I have a feeling that i chose the wrong day for my visit because i keep meeting unexpected people. Maybe the wolf only comes out on normal days?


She popped in my face. Like BOOMZ.



She's still a mystery to me. Had no idea how she popped just like that. She probably threw some gas-bombs aiming at my face, then ran in front of me.


See! She's in front of me.. so suddenly!



Mysterious with her dirty tricks she was but she was no match with the Black Riding Hood in height. Hehe.


Grrr...



There was no need for me to run since she herself ran away from me. Haha. I have yet to put my sport shoes in good use. Until i met the vampiress.


She gave me the eerie feeling. Look at the sky behind her! I didn't edit anything alright!



A little negotiating did the trick. Apparently, she had some tooth-ache. Someone should teach those vamps to brush their teeth!


Trying to ease her pain a lil, and trying to feel for her (?)



I met a serial killer after the bloodsucker and thought i could get her to teach me some deadly shots with her gun. Would be most useful if i do meet the wolf.


Unfortunately, the only 'gun' she had was her camera.



She was busy killing 'em worms.



Those people just kept getting in my way one after another. It's already getting late and i still have a long way to go before reaching grandma's place. At least i thought i had a way to get to her until i figured out that i was lost. Bumped into this angel and decided to ask her whether she knows the way or not. Yes, she knew the way and even offered to show it to me... but she was the last person that i ever want to meet!


She was the angel of death!



That question i asked her came with a price!


"I'll show you the way but...."



"Noo........"



And so i ran for my life! Really ran for my life man! Didn't know where she got that baby chopping knife but it looks dangerous! Only halted when i thought i saw another Black Riding Hood...


Celaka! Steal my title?? Oh... sorry. Mistaken.



Borrowed her weapon and upgraded myself to Grim Rider.


Ta-Daa!



The attempt to scare her away failed. Her baby chopping knife transformed and she too upgraded herself. Shyiets!


"I also can ta-daa."



And so the only way was to play dead, since she wanted me dead so much. I was lucky because i found a coffin nearby.


Amazingly, it fitted me and my from-dunno-where bats.



That was a near death, I'm telling you! A near death! To whoever who owns the coffin, i would thank you so very much for not burying it... yet. But it was funny that the coffin was so soft within. I opened the lid to check closely what was in it... and to my surprise...


Sleeping Beauty, whose breathe stopped.




...I killed sleeping beauty!! I looked around hoping that no one was there, especially the prince, and stole her slippers. Hehe. My shoes were killin' me! I kept walking and walking and walking until i thought i saw someone familiar.

» **Data**
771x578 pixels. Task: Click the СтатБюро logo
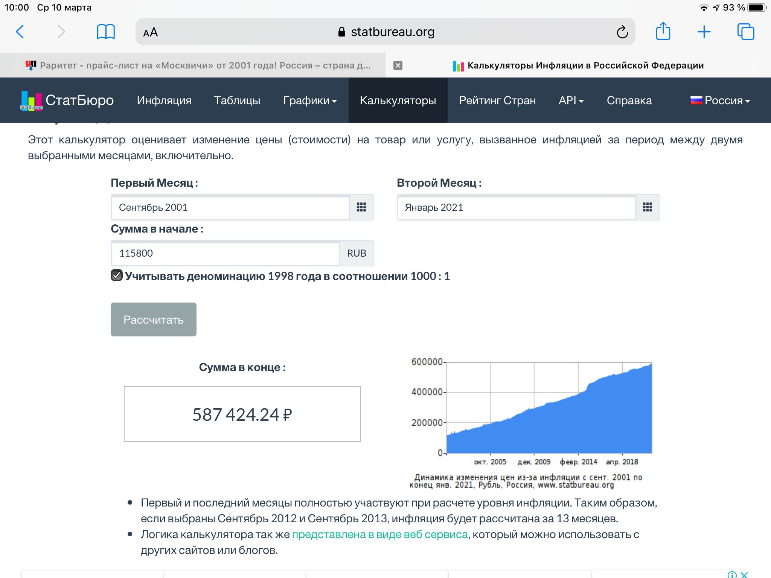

» **Written instruction 1**
Please rewrite the Black Riding Hood post from "I have a feeling" to "me.. so suddenly!", replacing "gas-bombs" with "smoke-bombs".
» **Written instruction 2**
For each statement, answer yes or no on whether the Black Riding Hood post supports it, and quote the words that decide it.
(a) The narrator had to run away from the first girl who appeared.
(b) The vampiress had a toothache.
(c) The serial killer's only "gun" was a camera.
» **Written instruction 3**
Translate this sentence from the Black Riding Hood post into Spanish: "I was lucky because i found a coffin nearby."

» **Right answer 1**
I have a feeling that i chose the wrong day for my visit because i keep meeting unexpected people. Maybe the wolf only comes out on normal days?


She popped in my face. Like BOOMZ.



She's still a mystery to me. Had no idea how she popped just like that. She probably threw some smoke-bombs aiming at my face, then ran in front of me.


See! She's in front of me.. so suddenly!

» **Right answer 2**
(a) No: "There was no need for me to run since she herself ran away from me."
(b) Yes: "Apparently, she had some tooth-ache."
(c) Yes: "Unfortunately, the only 'gun' she had was her camera."

» **Right answer 3**
Tuve suerte porque encontré un ataúd cerca.